This is becoming a bit of a Black History Month tradition: For the second February in a row, conservatives have narrowed the focus of their racial resentment to Black members of the federal judiciary. 

Last year’s target was the then-unannounced Black woman whom President Joe Biden had pledged to appoint to the Supreme Court, and whom we now know as Justice Ketanji Brown Jackson. This year’s ire is directed at Biden’s nominees for other federal judgeships: Biden has appointed more people of color and white women to the federal bench than any of his predecessors at this point in their presidencies. As a result, Black judges now make up a greater share of the federal judiciary than ever before—a whopping 11 percent, which still falls short of Black people’s share of the U.S. population and leaves 18 states with no Black federal judges.

This modest increase in representation is proving too much for the conservative psyche to bear. A rotating cast of characters, including the Claremont Institute’s Jeremy Carl, Turning Point USA founder Charlie Kirk, and Fox News White Power Hour host Tucker Carlson have argued that the Biden administration is “trying to replace excellence and merit with diversity,” as a Fox News article put it, by “prizing skin color over actual ability.” 

Carl has also argued that Biden is running an “anti-white discrimination regime” and creating an “affirmative action judiciary” in spite of white people’s “superior qualifications.” He even stated that diversifying the judiciary has forced white people “to go to the back of the bus”—a breathtaking assertion to make right in front of my Black History Month.

These outlandish claims reveal the deep insecurity of right-wing elites and their desperation to rewrite history to explain away centuries of exclusion. The argument that white people are being robbed rests on the premise that those judicial seats were rightfully theirs to begin with, rather than the product of explicit discrimination on the basis of race and sex. Merit and diversity are not and have never been mutually exclusive. And yet, of the 116 people who have ever served as Supreme Court Justices, 108 of them have been white men. 

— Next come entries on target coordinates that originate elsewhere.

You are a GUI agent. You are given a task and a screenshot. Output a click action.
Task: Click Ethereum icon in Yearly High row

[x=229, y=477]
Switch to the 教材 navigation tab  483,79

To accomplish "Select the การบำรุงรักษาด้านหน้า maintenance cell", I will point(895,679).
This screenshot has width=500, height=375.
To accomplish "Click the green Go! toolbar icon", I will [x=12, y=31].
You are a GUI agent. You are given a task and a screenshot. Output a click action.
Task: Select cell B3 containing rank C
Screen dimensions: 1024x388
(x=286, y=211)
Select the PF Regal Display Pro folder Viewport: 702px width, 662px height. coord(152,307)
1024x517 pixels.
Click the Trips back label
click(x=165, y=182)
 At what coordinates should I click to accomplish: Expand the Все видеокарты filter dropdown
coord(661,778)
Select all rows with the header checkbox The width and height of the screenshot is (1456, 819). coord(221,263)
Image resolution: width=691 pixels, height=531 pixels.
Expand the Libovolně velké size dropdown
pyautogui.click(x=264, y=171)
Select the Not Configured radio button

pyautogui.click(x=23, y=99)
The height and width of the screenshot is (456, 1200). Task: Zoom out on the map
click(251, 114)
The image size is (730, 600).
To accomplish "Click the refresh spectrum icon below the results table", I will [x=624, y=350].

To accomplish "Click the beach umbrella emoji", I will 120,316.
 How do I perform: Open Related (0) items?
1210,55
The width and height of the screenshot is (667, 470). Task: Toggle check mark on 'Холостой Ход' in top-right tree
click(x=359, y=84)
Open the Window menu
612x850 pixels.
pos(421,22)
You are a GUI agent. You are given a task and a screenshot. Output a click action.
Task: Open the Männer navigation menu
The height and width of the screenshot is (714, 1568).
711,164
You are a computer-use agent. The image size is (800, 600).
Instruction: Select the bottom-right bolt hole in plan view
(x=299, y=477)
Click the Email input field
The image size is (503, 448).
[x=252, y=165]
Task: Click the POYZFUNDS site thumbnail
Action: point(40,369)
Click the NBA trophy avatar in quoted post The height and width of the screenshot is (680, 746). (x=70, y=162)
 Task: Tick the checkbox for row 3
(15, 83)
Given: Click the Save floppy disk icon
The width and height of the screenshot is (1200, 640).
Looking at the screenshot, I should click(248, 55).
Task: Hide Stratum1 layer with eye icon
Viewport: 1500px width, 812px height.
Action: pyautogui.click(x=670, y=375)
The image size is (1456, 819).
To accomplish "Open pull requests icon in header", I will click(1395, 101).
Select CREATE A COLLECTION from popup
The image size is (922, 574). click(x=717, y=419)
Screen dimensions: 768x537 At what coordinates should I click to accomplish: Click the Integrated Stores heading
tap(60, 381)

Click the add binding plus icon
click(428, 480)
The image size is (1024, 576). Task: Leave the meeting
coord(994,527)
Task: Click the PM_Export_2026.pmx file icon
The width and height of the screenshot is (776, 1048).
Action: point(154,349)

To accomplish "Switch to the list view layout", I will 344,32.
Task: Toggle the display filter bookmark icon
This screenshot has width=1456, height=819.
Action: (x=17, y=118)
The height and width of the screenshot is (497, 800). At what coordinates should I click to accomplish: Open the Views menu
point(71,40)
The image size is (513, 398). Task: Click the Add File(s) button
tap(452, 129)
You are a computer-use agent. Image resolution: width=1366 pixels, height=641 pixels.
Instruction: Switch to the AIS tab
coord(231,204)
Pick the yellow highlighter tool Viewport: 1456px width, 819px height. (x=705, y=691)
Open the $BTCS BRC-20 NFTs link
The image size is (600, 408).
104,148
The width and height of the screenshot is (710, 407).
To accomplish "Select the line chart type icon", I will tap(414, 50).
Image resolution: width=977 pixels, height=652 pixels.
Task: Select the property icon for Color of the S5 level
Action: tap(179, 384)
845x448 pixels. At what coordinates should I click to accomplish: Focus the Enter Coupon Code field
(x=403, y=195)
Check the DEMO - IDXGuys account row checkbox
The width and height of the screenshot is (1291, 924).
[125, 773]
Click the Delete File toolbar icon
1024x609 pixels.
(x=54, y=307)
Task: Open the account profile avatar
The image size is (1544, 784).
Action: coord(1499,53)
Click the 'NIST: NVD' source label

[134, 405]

The stark demographic imbalances in American government exist because the country was built on oppressive systems that continue to concentrate political and economic power in the hands of a wealthy white male minority. The onslaught of devastating court opinions that threaten the lives and liberties of marginalized people, from the gutting of the Voting Rights Act to the rescission of the right to abortion, suggests that perhaps old white guys aren’t uniquely deserving or better-suited to make decisions for everyone else. 

White hegemony becomes easier to justify, though, if you imagine Black people as unqualified for full participation in democratic governance. And a mild increase in Black judges shatters that illusion. The judiciary remains overwhelmingly white and male, to be clear;  70 percent of federal judges are men and 78.4 percent are white, both of which are down from their century-and-a-half-long highs of 100 percent. Conservatives’ baseless insistence that Black people are unqualified for the judiciary only makes sense if you view whiteness as an entitlement to power, and multiracial democracy as an existential threat.

The accusations that Black judges are unqualified are dripping with irony. All of Biden’s judicial nominees have been rated as “qualified” or “well qualified” by the American Bar Association. The same cannot be said of the judges installed by President Donald Trump, whose nominees included the likes of Sarah Pitlyk, an anti-choice activist who never tried a case as lead or co-counsel. And Steven Grasz, whom the American Bar Association (ABA) found unqualified for his inability to set aside his “passionately-held social agenda,” which “appeared to overwhelm and obscure the ability to exercise dispassionate and unbiased judgment.” And Kathryn Mizelle, a 2012 law school graduate whose only participation in a trial as co-counsel came as a student supervised by a law professor. And, and, and. The conservative message that well-qualified Black people are unfit to be judges is in tension with their approval of bargain bin brains on the bench.

Lacking any real evidence supporting their allegations, conservatives grasped at bigotry-straws. On Twitter, Carl argued that Black women are unqualified for judgeships because fewer Black people break 170 on the Law School Admissions Test (LSAT) than white men. The LSAT purports to predict exam takers’ grades after their first year of law school. It has—and I cannot believe this has to be clarified—literally nothing to do with judicial qualifications. (Many lawyers don’t even think the LSAT should have anything to do with law school admissions; the ABA has considered eliminating the LSAT as a requirement for admission for over a decade.) Suggesting a judge is unqualified because not many Black women have historically crushed the LSAT is like suggesting Beyoncé is tone-deaf because not many Black women have historically won American Idol.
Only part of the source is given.